We found that the predominant conformation of the S. officinalis mitogenome is two circular chromosomes. Recombination mediated by one of the three repetitive sequences r01, r02, and r47 could generate three minor conformations consisting of four circular chromosomes. The mitogenome structures are highly diverse between S. officinalis and S. miltiorrhiza. We identified more than 400 RNA editing sites, including two that created stop codons. A phylogenomic analysis using mitogenome and plastome CDs resulted in an identical phylogenetic relationship, suggesting that the genomes of the mitochondria and plastid of Salvia species underwent a similar evolutionary process.

Supplementary Materials

The following supporting information can be downloaded at https://www.mdpi.com/article/10.3390/ijms24065372/s1.

Author Contributions

Conceptualization, C.L.; methodology, C.L., H.Y. and Y.N.; software, H.Y. and H.C.; validation, J.L.; formal analysis, H.Y., H.C. and Y.N.; investigation, Y.C.; resources, H.Y.; data curation, J.L. and Y.C.; writing—original draft preparation, H.Y. and C.L.; writing—review and editing, H.Y., J.W. and C.L.; visualization, H.Y. and Y.N.; supervision, J.W. and C.L.; project administration, J.W. and C.L.; funding acquisition, C.L. All authors have read and agreed to the published version of the manuscript.

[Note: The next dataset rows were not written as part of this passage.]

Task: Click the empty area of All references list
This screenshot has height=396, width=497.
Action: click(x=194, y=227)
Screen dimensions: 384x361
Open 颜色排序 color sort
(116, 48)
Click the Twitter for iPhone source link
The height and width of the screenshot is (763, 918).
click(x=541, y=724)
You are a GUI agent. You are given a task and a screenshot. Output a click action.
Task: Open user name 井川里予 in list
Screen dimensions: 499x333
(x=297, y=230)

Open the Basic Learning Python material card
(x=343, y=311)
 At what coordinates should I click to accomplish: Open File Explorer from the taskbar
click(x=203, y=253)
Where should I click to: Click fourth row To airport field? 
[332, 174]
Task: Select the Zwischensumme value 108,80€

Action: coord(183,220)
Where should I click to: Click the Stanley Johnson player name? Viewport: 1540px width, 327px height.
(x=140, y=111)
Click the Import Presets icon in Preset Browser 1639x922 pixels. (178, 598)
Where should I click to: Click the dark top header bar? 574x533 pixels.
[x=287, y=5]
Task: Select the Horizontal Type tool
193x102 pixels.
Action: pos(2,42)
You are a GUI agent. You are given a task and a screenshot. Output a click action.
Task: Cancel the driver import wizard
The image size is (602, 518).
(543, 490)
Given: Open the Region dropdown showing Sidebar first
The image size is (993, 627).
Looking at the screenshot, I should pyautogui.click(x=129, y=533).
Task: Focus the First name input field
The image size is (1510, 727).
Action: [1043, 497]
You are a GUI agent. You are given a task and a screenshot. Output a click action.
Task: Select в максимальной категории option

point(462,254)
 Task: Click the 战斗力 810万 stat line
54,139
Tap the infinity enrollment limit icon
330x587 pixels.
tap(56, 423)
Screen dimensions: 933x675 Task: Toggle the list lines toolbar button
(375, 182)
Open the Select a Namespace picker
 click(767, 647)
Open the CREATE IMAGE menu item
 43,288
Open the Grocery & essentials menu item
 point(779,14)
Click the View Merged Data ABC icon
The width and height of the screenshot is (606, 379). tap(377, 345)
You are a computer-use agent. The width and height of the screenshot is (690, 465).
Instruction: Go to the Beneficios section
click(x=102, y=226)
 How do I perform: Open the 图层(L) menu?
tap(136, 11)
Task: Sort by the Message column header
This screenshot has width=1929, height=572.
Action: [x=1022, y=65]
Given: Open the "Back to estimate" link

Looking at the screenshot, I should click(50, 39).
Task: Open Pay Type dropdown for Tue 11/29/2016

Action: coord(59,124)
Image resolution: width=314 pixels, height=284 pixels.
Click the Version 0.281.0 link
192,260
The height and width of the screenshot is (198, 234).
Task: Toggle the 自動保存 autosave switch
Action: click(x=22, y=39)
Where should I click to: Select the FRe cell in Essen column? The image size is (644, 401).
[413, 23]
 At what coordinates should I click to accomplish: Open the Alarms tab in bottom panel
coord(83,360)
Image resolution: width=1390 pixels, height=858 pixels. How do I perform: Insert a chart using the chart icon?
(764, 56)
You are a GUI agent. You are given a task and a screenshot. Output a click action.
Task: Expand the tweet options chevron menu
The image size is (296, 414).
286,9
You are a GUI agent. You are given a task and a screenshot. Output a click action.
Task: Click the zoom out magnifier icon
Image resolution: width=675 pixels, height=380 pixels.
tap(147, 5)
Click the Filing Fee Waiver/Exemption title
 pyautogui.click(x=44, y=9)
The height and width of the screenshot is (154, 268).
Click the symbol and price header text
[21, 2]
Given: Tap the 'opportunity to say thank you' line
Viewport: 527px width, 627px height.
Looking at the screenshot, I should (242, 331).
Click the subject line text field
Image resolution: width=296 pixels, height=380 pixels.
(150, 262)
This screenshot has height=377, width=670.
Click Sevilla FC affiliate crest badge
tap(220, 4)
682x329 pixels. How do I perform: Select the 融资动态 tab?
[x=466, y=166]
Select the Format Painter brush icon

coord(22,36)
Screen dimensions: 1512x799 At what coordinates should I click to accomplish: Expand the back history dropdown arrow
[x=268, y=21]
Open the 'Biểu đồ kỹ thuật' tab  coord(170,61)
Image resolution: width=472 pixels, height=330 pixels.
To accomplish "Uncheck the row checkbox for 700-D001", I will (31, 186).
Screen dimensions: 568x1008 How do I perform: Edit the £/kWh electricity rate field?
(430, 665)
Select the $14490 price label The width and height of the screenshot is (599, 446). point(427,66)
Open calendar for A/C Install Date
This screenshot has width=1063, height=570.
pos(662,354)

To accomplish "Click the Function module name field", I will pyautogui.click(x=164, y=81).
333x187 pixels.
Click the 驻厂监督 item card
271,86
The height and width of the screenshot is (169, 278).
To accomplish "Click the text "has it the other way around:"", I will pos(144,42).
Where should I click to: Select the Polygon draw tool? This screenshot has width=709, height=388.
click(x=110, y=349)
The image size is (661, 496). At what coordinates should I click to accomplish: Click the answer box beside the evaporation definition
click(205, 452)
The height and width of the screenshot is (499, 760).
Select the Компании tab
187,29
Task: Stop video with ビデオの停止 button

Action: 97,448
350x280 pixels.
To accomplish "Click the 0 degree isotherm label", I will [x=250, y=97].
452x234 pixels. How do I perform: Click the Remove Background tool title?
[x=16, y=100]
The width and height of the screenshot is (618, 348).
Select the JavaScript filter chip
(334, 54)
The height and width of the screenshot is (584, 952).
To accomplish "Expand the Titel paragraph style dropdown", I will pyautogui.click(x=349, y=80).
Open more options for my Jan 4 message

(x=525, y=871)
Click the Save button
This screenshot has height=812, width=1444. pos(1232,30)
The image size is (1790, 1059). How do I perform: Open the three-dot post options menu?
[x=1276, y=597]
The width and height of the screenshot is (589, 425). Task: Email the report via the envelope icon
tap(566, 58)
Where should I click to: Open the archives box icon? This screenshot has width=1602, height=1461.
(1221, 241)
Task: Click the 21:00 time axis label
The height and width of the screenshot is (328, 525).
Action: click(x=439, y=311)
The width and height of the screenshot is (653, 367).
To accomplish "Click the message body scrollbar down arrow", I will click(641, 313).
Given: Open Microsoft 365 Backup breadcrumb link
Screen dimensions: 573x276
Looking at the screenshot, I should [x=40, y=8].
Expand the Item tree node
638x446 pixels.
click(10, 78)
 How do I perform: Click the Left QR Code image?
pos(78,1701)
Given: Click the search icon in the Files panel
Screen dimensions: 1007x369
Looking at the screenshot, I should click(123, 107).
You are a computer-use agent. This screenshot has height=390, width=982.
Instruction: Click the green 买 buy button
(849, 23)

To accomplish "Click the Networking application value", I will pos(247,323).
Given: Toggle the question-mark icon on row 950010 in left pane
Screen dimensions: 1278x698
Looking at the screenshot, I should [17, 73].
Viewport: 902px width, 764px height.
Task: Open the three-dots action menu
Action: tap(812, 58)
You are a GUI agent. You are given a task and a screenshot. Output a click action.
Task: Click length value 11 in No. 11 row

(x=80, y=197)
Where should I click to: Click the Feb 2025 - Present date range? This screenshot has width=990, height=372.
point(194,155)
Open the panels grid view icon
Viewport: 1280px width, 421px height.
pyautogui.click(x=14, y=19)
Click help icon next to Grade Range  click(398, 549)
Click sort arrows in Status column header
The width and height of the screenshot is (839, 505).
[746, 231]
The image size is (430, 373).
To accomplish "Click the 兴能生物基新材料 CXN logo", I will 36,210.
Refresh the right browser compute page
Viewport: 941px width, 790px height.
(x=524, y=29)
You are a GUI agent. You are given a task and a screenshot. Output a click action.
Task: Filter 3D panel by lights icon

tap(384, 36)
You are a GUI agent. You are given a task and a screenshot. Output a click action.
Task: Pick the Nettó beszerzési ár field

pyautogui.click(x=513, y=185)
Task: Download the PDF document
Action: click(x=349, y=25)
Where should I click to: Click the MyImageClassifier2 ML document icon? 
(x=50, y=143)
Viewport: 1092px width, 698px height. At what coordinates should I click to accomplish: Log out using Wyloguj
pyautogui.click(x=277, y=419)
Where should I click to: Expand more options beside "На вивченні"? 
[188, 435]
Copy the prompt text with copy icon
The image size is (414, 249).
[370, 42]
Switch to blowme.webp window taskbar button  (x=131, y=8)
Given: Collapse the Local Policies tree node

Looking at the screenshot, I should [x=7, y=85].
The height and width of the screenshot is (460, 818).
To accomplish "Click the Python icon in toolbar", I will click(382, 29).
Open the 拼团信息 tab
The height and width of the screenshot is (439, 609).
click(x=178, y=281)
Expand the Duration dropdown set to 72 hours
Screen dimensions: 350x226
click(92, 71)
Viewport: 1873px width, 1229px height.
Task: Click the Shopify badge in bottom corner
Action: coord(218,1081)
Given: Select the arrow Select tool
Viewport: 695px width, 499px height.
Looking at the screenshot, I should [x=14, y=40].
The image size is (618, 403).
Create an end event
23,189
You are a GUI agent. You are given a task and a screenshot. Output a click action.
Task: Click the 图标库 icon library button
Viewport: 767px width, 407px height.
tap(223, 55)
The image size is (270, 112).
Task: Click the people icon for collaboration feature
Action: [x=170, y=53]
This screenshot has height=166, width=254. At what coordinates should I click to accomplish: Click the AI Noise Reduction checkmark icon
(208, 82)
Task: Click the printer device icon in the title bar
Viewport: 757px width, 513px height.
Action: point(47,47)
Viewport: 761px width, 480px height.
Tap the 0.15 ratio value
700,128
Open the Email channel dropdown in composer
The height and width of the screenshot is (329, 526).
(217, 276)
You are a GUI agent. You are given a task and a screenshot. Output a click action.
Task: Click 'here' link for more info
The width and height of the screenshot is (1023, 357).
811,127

Institutional Review Board Statement

Not applicable.

Informed Consent Statement

Not applicable.

Data Availability Statement

The raw sequencing data from the Illumina and Nanopore platforms generated during this study are available in GenBank. The associated BioProject, BioSample, and SRA numbers are PRJNA908250, SAMN32033742, and SRR22727863 for the Illumina sequencing reads and SRR22728000 for the Nanopore sequencing reads. The mitogenome sequences were released into GenBank with the following accession numbers: OQ001564 and OQ001565. The plant samples are stored at the Herbarium of the Institute of Medicinal Plant Development, Beijing, China (voucher numbers: so-01-yhy).

Conflicts of Interest

The authors declare no conflict of interest.

Funding Statement

This work was funded by the National Science Foundation Funds (81872966); the National Science & Technology Fundamental Resources Investigation Program of China (2018FY100705); the National Mega-Project for Innovative Drugs of China (2019ZX09735-002); and the Chinese Academy of Medical Sciences, the Innovation Funds for Medical Sciences (CIFMS) (2021-I2M-1-022). The funders were not involved in the study design, data collection or analysis, decision to publish, or manuscript preparation.